The Fishermans Shelter
The two wings of the Shell house were designed by the respected conservation architect A. R. Powys in 1928. The east wing was built soon afterwards as a fisherman's / public shelter, with notable Arts and Crafts style fireplaces, chimneys and oak furniture.
The original Shell House buildings
In 1924, when the Forest was bequeathed to the National Trust, the Shell House was at the end of a long axial building. This provided a cottage for a custodian and dated back to the 1750s when the Shell House was built.
This cottage was demolished and replaced in two stages by the present day east and west wings.
A surprisingly interesting building
The Fisherman's Shelter forms the east wing of the Shell House complex and is of interest in its own right.
It was designed by the respected conservation architect A. R. Powys in 1928, as part of a larger scheme which also included the west wing (now the Education Room). Powys was a secretary of the Society for the Protection of Ancient Buildings (SPAB) and wrote the classic reference book "Repair of Ancient Buildings" in 1929.

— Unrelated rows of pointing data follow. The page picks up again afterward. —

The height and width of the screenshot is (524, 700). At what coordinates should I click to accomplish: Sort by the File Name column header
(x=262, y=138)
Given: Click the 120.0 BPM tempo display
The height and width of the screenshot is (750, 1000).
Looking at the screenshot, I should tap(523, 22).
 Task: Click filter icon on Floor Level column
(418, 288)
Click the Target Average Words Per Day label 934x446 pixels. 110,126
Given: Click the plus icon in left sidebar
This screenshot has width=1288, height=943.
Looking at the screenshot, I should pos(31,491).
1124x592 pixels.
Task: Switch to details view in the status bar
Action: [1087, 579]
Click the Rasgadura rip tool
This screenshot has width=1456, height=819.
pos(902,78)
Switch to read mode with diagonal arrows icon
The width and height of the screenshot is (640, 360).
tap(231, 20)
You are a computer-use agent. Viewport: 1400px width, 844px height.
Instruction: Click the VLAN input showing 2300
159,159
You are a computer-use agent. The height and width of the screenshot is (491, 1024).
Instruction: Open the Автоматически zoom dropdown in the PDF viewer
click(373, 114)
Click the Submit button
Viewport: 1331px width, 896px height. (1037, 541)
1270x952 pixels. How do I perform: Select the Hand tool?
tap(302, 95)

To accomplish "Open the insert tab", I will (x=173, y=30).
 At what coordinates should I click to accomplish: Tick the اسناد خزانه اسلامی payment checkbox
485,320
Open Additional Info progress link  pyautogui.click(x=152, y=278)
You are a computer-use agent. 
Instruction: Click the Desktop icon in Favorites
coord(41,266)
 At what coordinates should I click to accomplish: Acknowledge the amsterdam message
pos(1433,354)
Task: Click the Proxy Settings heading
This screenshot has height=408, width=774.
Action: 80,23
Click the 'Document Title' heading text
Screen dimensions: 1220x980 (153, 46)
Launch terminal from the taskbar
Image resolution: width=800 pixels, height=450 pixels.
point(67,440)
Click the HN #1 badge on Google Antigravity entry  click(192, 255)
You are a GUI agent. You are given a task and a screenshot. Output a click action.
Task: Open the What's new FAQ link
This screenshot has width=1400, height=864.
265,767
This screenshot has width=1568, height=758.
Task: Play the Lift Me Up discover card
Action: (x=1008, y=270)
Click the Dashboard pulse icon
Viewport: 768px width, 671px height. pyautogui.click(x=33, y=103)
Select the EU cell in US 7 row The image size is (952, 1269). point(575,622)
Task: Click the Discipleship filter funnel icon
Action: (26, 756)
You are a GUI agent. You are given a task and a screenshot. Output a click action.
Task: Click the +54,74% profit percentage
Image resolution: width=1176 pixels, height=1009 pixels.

The overall design, especially when viewed from the rear, resembles the outline of a medieval almshouse, with six striking chimney stacks. It has a low roof line, so complements rather than dominates the original Shell Building.
Echoes of the Arts and Crafts movement
The Fisherman's Shelter was built in the late 1920's, soon after it was designed, with the west wing following in the 1950's.
The interior has three fire places and heavy oak benches and tables in the Arts and Crafts style.
A Plaque to Edward North Buxton
The Shelter was in part conceived of as a memorial commerating the bequest by Edward North Buxton and his family of the Forest to the National Trust in 1924 and contains a plaque recognising this.
" THIS SHELTER IS ERECTED IN MEMORY OF EDWARD BUXTON OF KNIGHTON, BUCKHURST HILL, AND HIS SON GERALD BUXTON, OF BIRCH HILL, THEYDON BOIS, TO WHOM THE PUBLIC OWES THIS GIFT OF THIS FOREST "
The Education Room
The later built west wing was originally designed as living accomodation, with three bedrooms in the wing, a living room and scullery behind the Shell House and a further room upstairs.
The bedroom walls were taken out and the fire places boarded up when the wing was converted to the present day Education Room.
The living room and scullery are now the Discovery Room.